MEPs are voting today on the Environment committee’s amended proposal for the food information regulation. The vote, following the first reading in Parliament, is a milestone in the drawn-out process of harmonising information on food packs across the 27 member states and lobbying by stakeholders has been intense.
Although there are a range of different schemes in use and proposed for displaying nutritional information on packs, much of the debate so far has been around the Guidance Daily Amount (GDA) system developed by the food industry, and the colour-coded traffic light system.
A UK study on consumer preferences last year a study found that the shoppers would prefer a scheme that combined three elements: traffic lights, guidance daily amounts (GDAs) of certain nutrients (as a percentage of daily requirements), and wording to indicate ‘high’, ‘medium’ and ‘low’ content.
However German health consulting group EgoFit is today publicising the results of a 1000-participant study which compared understanding of its sCALe system to GDAs.
The sCALe system is based on one parameter only: the amount of energy contained in a food product. It is presented as a scale, with 1cm representing 100 kcals. The proportion of calories from different nutrients are then blocked out on the scale in colour: red for protein, yellow for fat, green for carbohydrate, and blue for alcohol (envisaged at a later stage).
GDAs, on the other hand, graphically give a product’s energy (calories), fat, saturated fat and sugar content as a percentage of recommended limits for an average woman.

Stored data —
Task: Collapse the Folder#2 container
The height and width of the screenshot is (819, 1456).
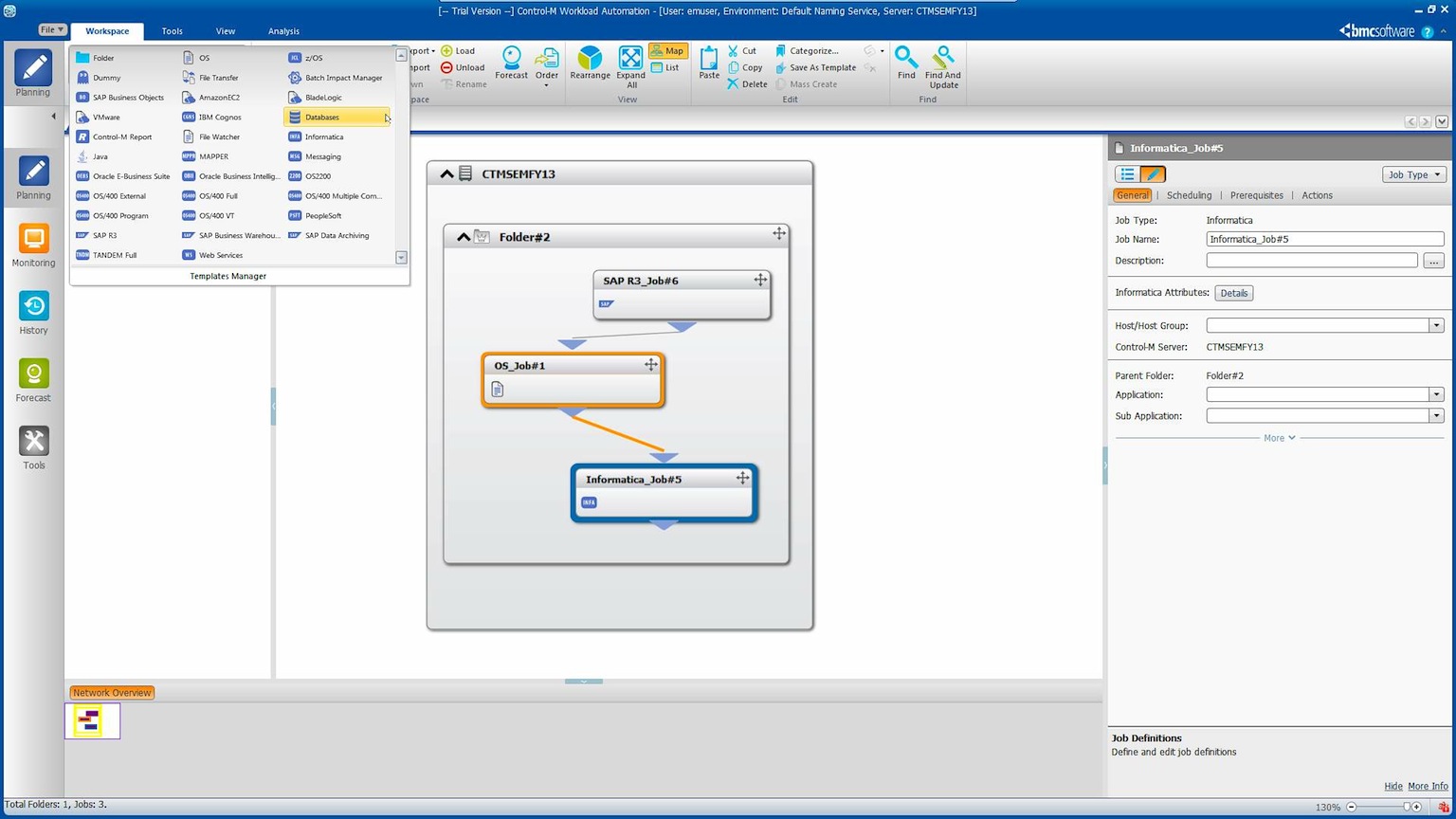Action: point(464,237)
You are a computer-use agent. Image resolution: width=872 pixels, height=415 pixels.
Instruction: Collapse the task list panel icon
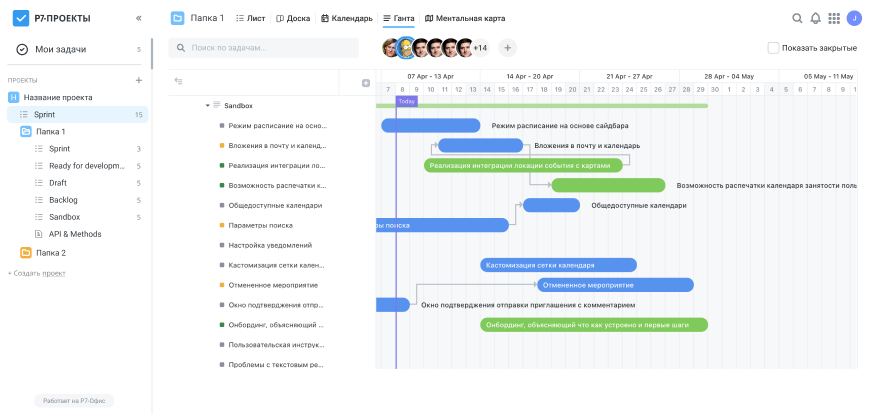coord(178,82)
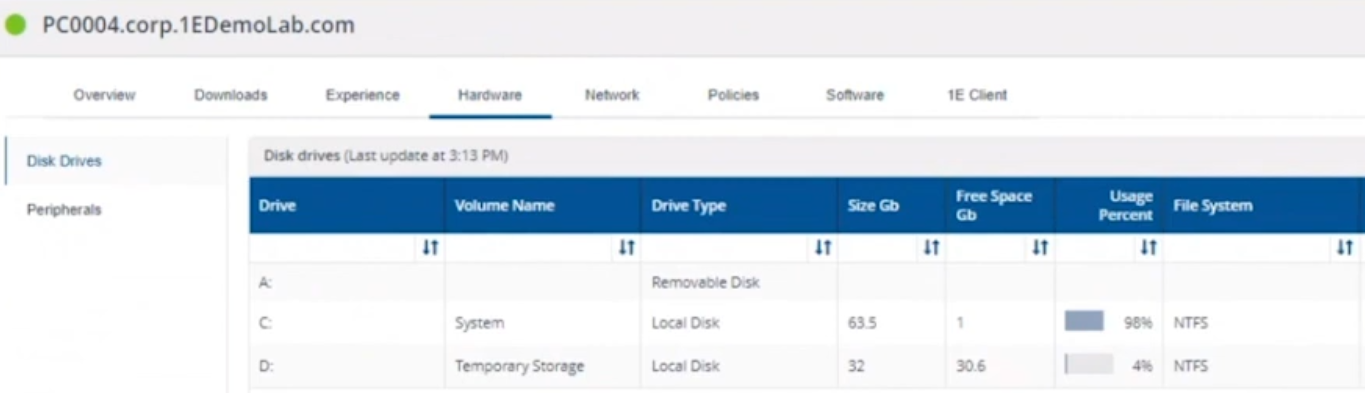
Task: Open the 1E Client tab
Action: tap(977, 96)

Work instruction 1 —
For each statement about the food labeling article, answer yes or no according to the article, and quote the words that decide it: (a) The sCALe system relies on several parameters. (b) In the sCALe system, 1cm stands for 100 kcals. (c) GDAs express content as a percentage of recommended limits for an average woman.
Work instruction 2 —
Reproduce the food labeling article word for word from "Although there are" to "and ‘low’ content.".
Work instruction 3 —
Carry on the article about food labeling from the point where it ends.

Answer space 1 —
(a) No: "The sCALe system is based on one parameter only"
(b) Yes: "with 1cm representing 100 kcals"
(c) Yes: "as a percentage of recommended limits for an average woman"

Answer space 2 —
Although there are a range of different schemes in use and proposed for displaying nutritional information on packs, much of the debate so far has been around the Guidance Daily Amount (GDA) system developed by the food industry, and the colour-coded traffic light system.
A UK study on consumer preferences last year a study found that the shoppers would prefer a scheme that combined three elements: traffic lights, guidance daily amounts (GDAs) of certain nutrients (as a percentage of daily requirements), and wording to indicate ‘high’, ‘medium’ and ‘low’ content.

Answer space 3 —
A study conducted by Prof Dr Henry Schulz of Chemnitz University pitted sCALe against GDA on conciseness, information content, comprehensibility and favourite model. It concluded that sCALe was better accepted by all age groups than GDAs.
The study has not been published in a journal, but details are available here. More details on the sCALe sustem are at www.egofit.de.
Take up?
EgoFit spokesperson Jessica Bodsch told FoodNavigator.com that the system was developed two years ago, but it is not currently being used by food manufacturers on their products.
The organisation has communicated about the scale to the Envi committee’s rapporteur, German MEP Renate Sommer, as well as to EUFIC. Bodsch said food companies appear to be waiting for today’s vote to be over with, to have a view on how GDAs are accepted. She said GDA’s are the food industry’s “baby”, and that the may cast about for alternatives if they are not accepted.
But even if a GDA-like format is adopted for food packages, she said the scale could be used in other non-label information sources, such as on the internet and for smart phones.